**DOCUMENT SEGMENT**
Description
Berry Sheet Pan Shortcake is an easy-to-make, crowd-pleasing dessert with layers of buttery shortcake, sweetened berries, and whipped cream. It’s perfect for any occasion, offering a refreshing balance of flavors and textures in a single sheet pan.
Ingredients
- For the shortcake:
2 cups all-purpose flour
1/4 cup granulated sugar
1 tablespoon baking powder
1/2 teaspoon salt
1/2 cup unsalted butter, cold and cubed
3/4 cup heavy cream, plus extra for brushing
1 teaspoon vanilla extract
For the berries:
4 cups mixed berries (strawberries, raspberries, blueberries, or blackberries)
2 tablespoons granulated sugar
1 tablespoon lemon juice
For the whipped cream:
1 cup heavy cream
2 tablespoons powdered sugar
1 teaspoon vanilla extract
Instructions
Preheat the oven: Preheat your oven to 375°F (190°C) and line a sheet pan with parchment paper.
- Prepare the shortcake batter: In a large bowl, whisk together the flour, sugar, baking powder, and salt. Add the cold, cubed butter and use a pastry cutter or your fingers to cut the butter into the dry ingredients until the mixture resembles coarse crumbs. Make a well in the center and pour in the heavy cream and vanilla extract. Stir until just combined—don’t overmix.
- Bake the shortcake: Turn the dough out onto the prepared sheet pan and gently pat it into an even layer. Brush the top with a little extra heavy cream for a golden finish. Bake in the preheated oven for 20-25 minutes, or until the top is golden brown and a toothpick inserted into the center comes out clean.

**EXERCISE AIM**
Write the next part of the berry sheet pan shortcake recipe above, starting after its last sentence.

**INFORMATION SHOWN**
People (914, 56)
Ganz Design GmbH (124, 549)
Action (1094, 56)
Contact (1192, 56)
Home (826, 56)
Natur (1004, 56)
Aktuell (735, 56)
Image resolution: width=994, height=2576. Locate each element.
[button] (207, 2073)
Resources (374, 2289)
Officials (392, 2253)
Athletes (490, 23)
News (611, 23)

* * *

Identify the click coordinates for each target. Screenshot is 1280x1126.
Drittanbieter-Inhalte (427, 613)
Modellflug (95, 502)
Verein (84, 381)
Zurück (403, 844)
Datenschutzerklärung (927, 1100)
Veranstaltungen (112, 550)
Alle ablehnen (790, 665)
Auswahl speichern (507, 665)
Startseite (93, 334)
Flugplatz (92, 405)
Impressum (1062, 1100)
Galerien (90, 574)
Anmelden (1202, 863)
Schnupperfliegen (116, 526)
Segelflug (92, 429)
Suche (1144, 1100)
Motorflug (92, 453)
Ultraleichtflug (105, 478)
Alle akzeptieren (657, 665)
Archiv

**RESULT OF THE TASK**
- Prepare the berries: While the shortcake is baking, combine the mixed berries, sugar, and lemon juice in a bowl. Toss gently to combine and let them sit to macerate while the shortcake cools.
- Make the whipped cream: In a medium bowl, whip the heavy cream, powdered sugar, and vanilla extract until soft peaks form. Be careful not to overwhip.
- Assemble the sheet pan shortcake: Once the shortcake has cooled for a few minutes, cut it into squares. Place each square on a serving plate and top with a generous scoop of macerated berries and a dollop of whipped cream.
- Serve: Serve immediately and enjoy!
Notes
- Feel free to swap out the berries for whatever is in season, such as peaches or nectarines for a different twist.
- For a vegan version, use dairy-free whipped cream and substitute the butter and heavy cream with plant-based versions.
- If making ahead, store the shortcake, whipped cream, and berries separately to prevent sogginess.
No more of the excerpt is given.